The oldest player on the team, Pryor is expected to be a big part of the Hoyas as they look to rebound from their worst season in more than 40 years. Pryor, junior college transfer Jonathan Mulmore and freshman Jagan Mosely are part of Georgetown’s new blood, and those players should make it easier to forget a forgettable 15-18 campaign - the worst winning percentage since 1971-72.

After averaging 18 points a game at Robert Morris, Pryor got a sixth year of eligibility and picked Georgetown over Kansas, Gonzaga and Florida.

“Obviously Kansas is a top-tier school, but I didn’t feel the need for me was as high because they got great players,” the 6-foot-5 guard said at Georgetown’s preseason media day Thursday. “To have a top-tier school like (Georgetown) want me and need me goes a long way, and I want to make sure I prove to them that they picked the right person.”

Pryor wanting to be defensive player of the year fits in with Thompson’s goal of getting back to being consistently strong on defense. The new-look Hoyas will probably push the pace more than ever before under Thompson, but that starts with defense and rebounding.

“You need rebounds to run a fast break,” Copeland said. “We have athletes at all positions this year, so get the rebound and push it.”

Adding Pryor, Mulmore, Mosely and getting former Louisville forward Akoy Agau back after he missed all last season with a torn ACL makes the Hoyas more athletic. It has also provided more depth after managers joined practice at times last year to fill holes.

The one big void was left by the graduation of guard D’Vauntes Smith-Rivera, who was Georgetown’s go-to guy. There isn’t one yet, but talent by committee isn’t a bad thing.

“Our team is very different this year than last year,” Thompson said. “It’s just very different in that we don’t have to depend on one person like we did last year.”

The stacked Big East with defending national champion Villanova, Xavier, Creighton and Seton Hall at the top will certainly challenge the Hoyas. That’s what Thompson said they signed up for, and they’re not shying away from the competition.

“It makes us better, but I think we make them better too,” junior guard L.J. Peak said.


Some other things to watch with Georgetown this season:

HAYES, EVENTUALLY: Center Bradley Hayes is back for an unexpected extra season but will have to sit out the first four games. That means missing Maryland and then Oregon at the Maui Invitational, but Georgetown will take it. “It’s hard to replace 7-foot, 280,” Copeland said. “He’s huge.”

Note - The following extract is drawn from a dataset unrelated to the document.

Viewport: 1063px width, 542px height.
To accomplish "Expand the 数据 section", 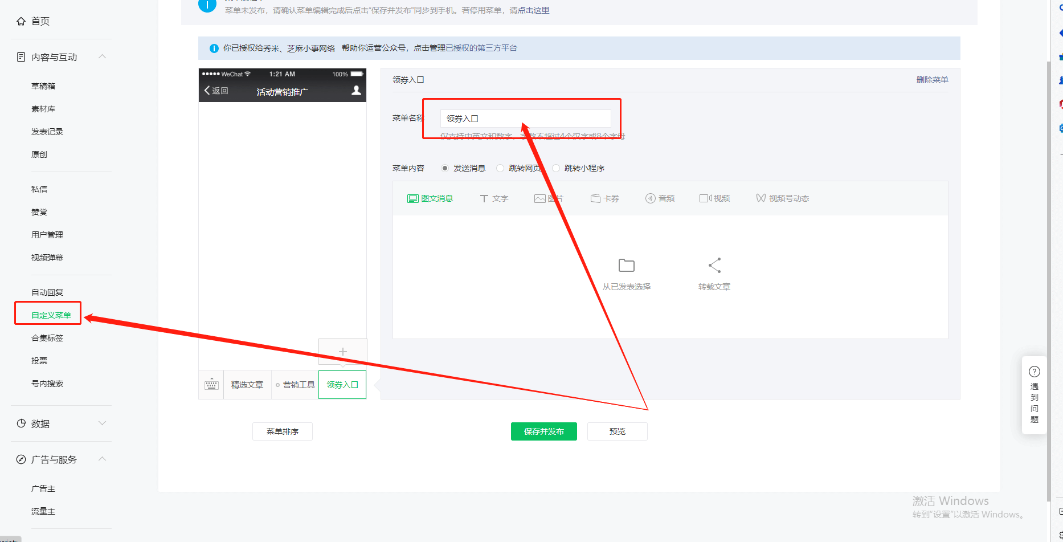I will click(x=103, y=423).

PEAK PLAYING TIME: Peak was better off the bench than starting last season, Thompson conceded, though it’s not certain what his role will be now. Peak is one of Georgetown’s best players, so if he can handle starting again he will.

DON’T FORGET IT: Peak believes Georgetown should just drop last year’s disappointment, while Copeland considers it motivation. Their coach is following the latter. “We’re not going to keep picking that scab,” Thompson said. “We have to make some changes on how things were done, and we have. We’re in the process of doing it.”

FOUL PLAY: After being one of the most foul-prone teams in the nation last season, The coaching staff is preaching playing better defense and being more disciplined at the same time. “Last year we fouled too much,” Thompson said. “Last year we didn’t get to the line enough. All of those have been looked at and try to figure out how to address those issues.”